中南米でのスペイン語は、国、地域によって大きく異なります。ここでは中南米でのスペイン語の主な特徴を挙げていきます。:
VOSEO 対 TUTEO
プエルト・リコとドミニカ共和国を除く中南米の国々には、「あなた」を意味する代名詞"vos"を"tú"の代わりに使用する地域があります。
この代名詞"vos"の使用と対応した動詞の活用は"voseo"、一方、代名詞"tú"と対応した動詞の活用は"tuteo"という名で知られています。
"VOSOTROS"の代わりの"USTEDES" 使用
スペインでは「あなたたち」を表す単語は2種類、"vosotros"(君たち)と"ustedes" (あなたたち)が使用されていますが、中南米では1種類、"ustedes" のみの使用となります。 これは動詞の活用にも見られます。
子音の弱音もしくは失音
シラブル最後の子音を弱音もしくは読まないことは中南米のスペイン語ではよくあることです。特に単語の最後に"s"が来るケースが挙げられます。例えば、"los niños" (子供たち)は"loh niñoh"、"adios" (さようなら)は"adioh"、節"esto es lo mismo" (これは同じ)は、"ehto eh lo mihmo"のように聞こえます。
母音に挟まれた"d"を発音しないことはよくあることです。例えば、"cansado" (疲れる)は"cansao"、"pecado"は"pecao"のように聞こえます。
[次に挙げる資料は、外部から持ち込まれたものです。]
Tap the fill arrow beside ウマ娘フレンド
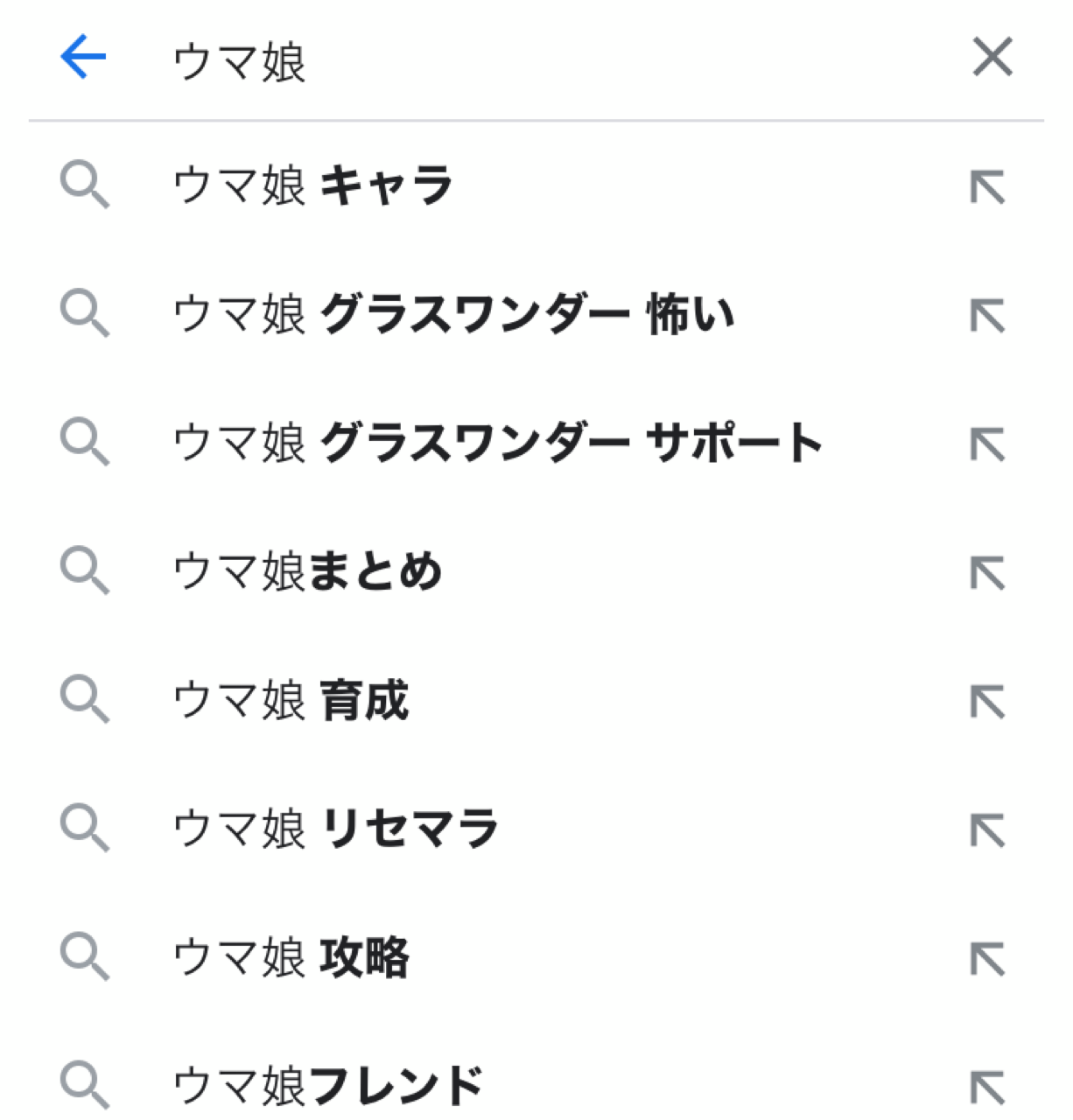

これらの特徴は、カリブ海、中米、太平洋岸の南アメリカ、リオ・デ・ラ・プラタ、メキシコの一部の地域によく見られます。動詞不定形の語尾"r"音もまた発音されないのが一般的で、"comer" (食べる)は"comé"と聞こえます。
SESEO
s, c, z音は全て"s"で発音(スペインでは"th"と発音するのが一般的)。
- "Centros" (中央ら)は"sentros"のように聞こえます(スペインでは"thentros")。
YEÍSMO
- "ll" 音を"y"音で発音(スペインでは軽いj音で発音)。
- Te llamoは"Te yamo"と聞こえます。
"L" 音と"R"音の混同
南スペインの一部同様に、中名米にも"L" 音と"R"音の混同が見られます。単語の子音前に"l"が来ると"r"音で発音することはよくあることです。例えば、"alma" (魂)の場合、"arma"と聞こえます。
この特徴は、カリブ海やチリの一部の地域のものです。
影響 - 現地語、ヨーロッパ等など・・・
ナワトル語、マプチェ語、グアラニ語、ケチャ語などの現地語から、ガリシア語、スペイン語、イタリア語、フランス語などのヨーロッパ言語まで、中南米は様々な影響を受けた巨大るつぼです。
口語スペイン語は、長年に渡って中南米に入り込んだ多くの文化を反映しています。基本となっているのはスペインのカステジャーノですが、これに現地語、ヨーロッパやアフリカの言語の影響が中南米の方言に見受けられます。
アルゼンチンのみでの口語使用単語が約9千もあるというのがそのよい例です。アジア人口が多いペルーでは、長年に渡って日本語や中国語をスペイン語化して来ました。そしてベネズエラには、スペイン人が奴隷を連れてやってきた時のアフリカの単語をスペイン語に融合させた名残が残っています。